RH: What’s it like being part of a scene where you’re easily the biggest thing to come out of that scene? LS: We have the sort of fame where we’re the band that made it outside, but we’re not not huge [at home]. We’re never going to be; we sing in English. In Brazil, we’re never going to be as big as other bands there. We’re the stars of the underground... maybe... but not of the mainstream. I think that’s a good thing, because it’s not a big scene, and you can escape it easily; more so than London, or something. I think that helps to create a process, not being so involved in a scene. You can just be real, and you don’t have to think about how things are going to reflect on the scene. You can just do it for yourself, and for your friends. RH: I can imagine that... LS: We act the same way that we’ve always acted. People know us, and they treat us exactly the same. That’s how I feel at least: that we’re the same people, just with a really nice job. RH: I heard you played for one of the Russian Oligarchs... (CSS played at the 16th birthday party for the daughter of the Russian oil tycoon Roman Abromovich)... LS: Oh yeah, that. They made up something about us making half a million dollars off that, or something, which is stupid, and not true. But yes, we did play at that party.

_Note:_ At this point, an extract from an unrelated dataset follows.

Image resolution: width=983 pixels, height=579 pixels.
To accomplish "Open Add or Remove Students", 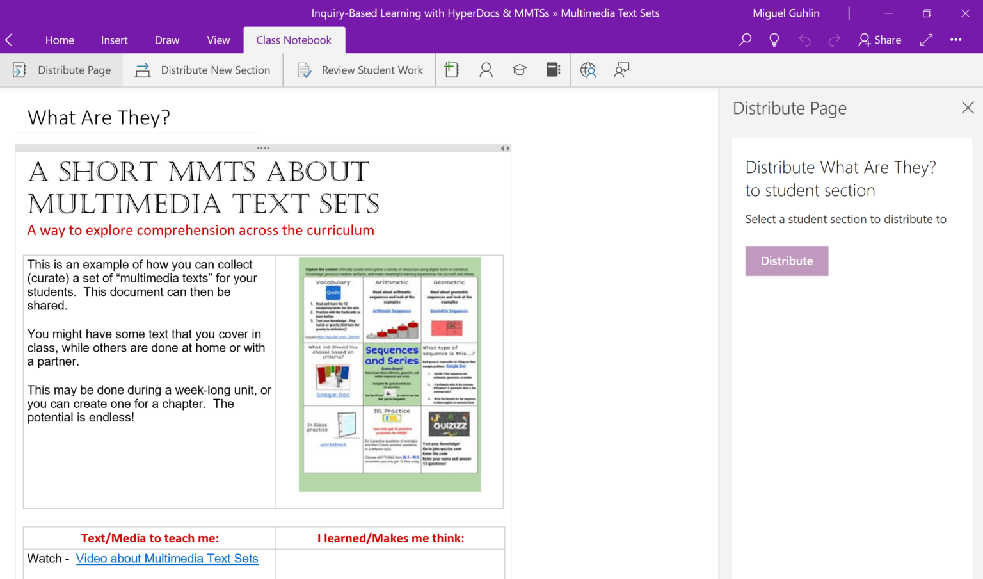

RH: You know you’ve made it when people are making up shit about you? LS: The media is weird like that... But you’re the media, so I can’t say that (giggles). RH: You have this appeal to figures like that, and mainstream international audiences. that’s clearly unintentional, but what does knowing you have that appeal do for you, and do for the band? LS: I don’t know... It’s weird trying to say what commercial appeal even is. I often think about what you’re saying, but you never know what’s going to be a hit. It’s a weird thought... we love pop music, and everything we do, is our version of pop. I don’t know if we actually do pop, because we are also into more obscure things, it’s a tricky balance. I think with this new record, it’s getting more pop than anything we’ve ever done. RH: So, you’ve never gone and listened to a song like Music (Is My Hot Hot Sex), and asked yourselves “what is it that makes this such a mainstream hit?” You’ve never tried to deconstruct it, and apply it elsewhere? LS: We’re still in the middle of everything. I think some of the new songs might go along that path. I don’t know if they’ll be commercially

successful, or have that commercial appeal, like Music (Is My Hot Hot Sex). I don’t know if we’re trying to deconstruct things. Everyone who’s young, and who is producing things right now is... I mean, nothing’s ever new. Everything’s always a product of what’s gone before. The original things today are probably just things that went before, but put together in a new way. RH: What about the iPod ad (Music (Is My Hot Hot Sex) found fame in an Ipod commercial,) is that an example of that? LS: A kid in England actually did that. He made the ad himself, and Apple saw it on YouTube, and hired him, and flew him to California. It’s funny, it wasn’t made by Apple, it was made by a buyer. It was kind of interesting, just the sort of thing that typically happens to us. We actually met him; he’s a real sweet kid.